The American Historical Association and organizations like it—whether workplaces, departments, divisions, or colleges—are held together by interlocking and overlapping webs of rules (often written), usages (more often informally conveyed), and expectations. These guidelines are intended to assure the smooth functioning of the group, promote its interests, and serve its members or clients. The AHA’s Statements, Standards, and Guidelines of the Discipline, for example, cover many aspects of proper professional conduct. Guides like these are important to organizations, as are resources such as staff handbooks and faculty manuals; guidelines on hiring, retention, and promotion; and tenure procedures. 

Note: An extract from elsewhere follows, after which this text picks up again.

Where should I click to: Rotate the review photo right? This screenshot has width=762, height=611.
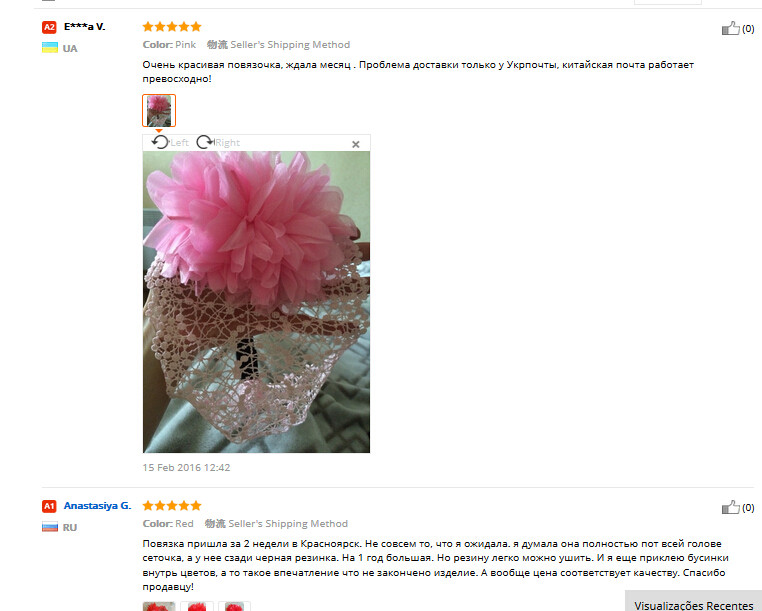[218, 142]
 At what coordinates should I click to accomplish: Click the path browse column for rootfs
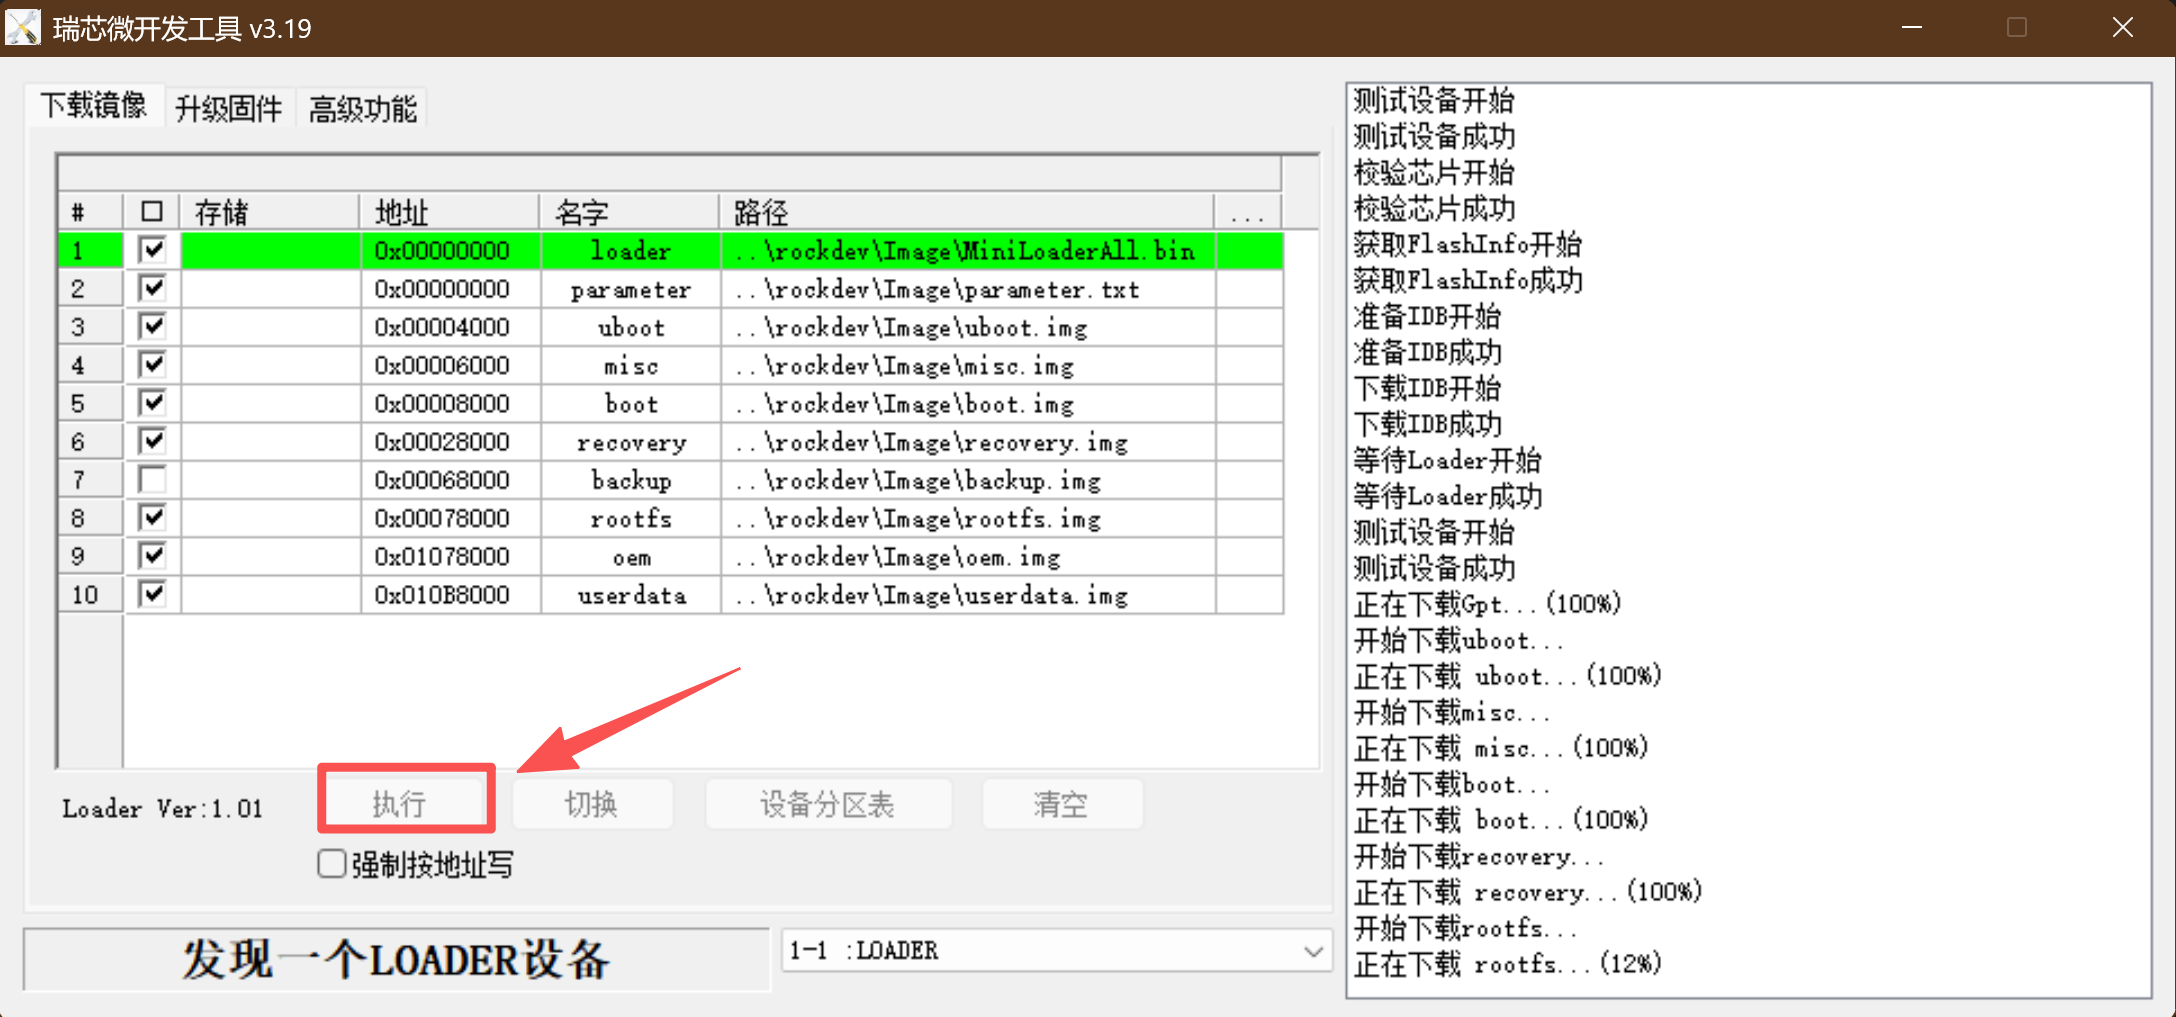pyautogui.click(x=1249, y=519)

Just as critical to the prospering of any such group are the unwritten expectations that underlie and ground the workings of every business or academic unit. When they’re observed, organizations prosper; when they’re disregarded, things go terribly wrong. These expectations fall under two broad rubrics: responsibility and civility. Breaches of either are frequently the reasons for organizational disasters. I have watched departments, colleges, and societies tear themselves apart, descending into fruitless squabbling with colleagues who trade acrimonious barbs and finding themselves unable to maintain a modicum of decent interaction or to exist as a functioning unit. 

Within academic departments, this situation can prove to be the kiss of death, opening them up to receivership or even dissolution—a threat every bit as real for museums, libraries, and other workplace environments, even if the dynamics differ. Often, the reasons for such dissension arise from deep intellectual and political (with both a small and large “p”) conflicts. All too frequently, they are triggered by administrative and financial pressures that rupture the normal ties binding groups together. As they struggle to stay alive, communities sometimes turn to cannibalism. If we cannot put our own houses in order, a bulldozer awaits to raze the edifice. These troubles are dreadfully difficult to avoid or negotiate; sometimes larger forces are just too powerful to ward off. Competition is often blamed for bad blood and destructive behavior—true enough. But frequently, the fault lies with us, in the culture we cultivate as groups and individuals. When the organizational and personal virtues of responsibility and civility are breached, everyone loses.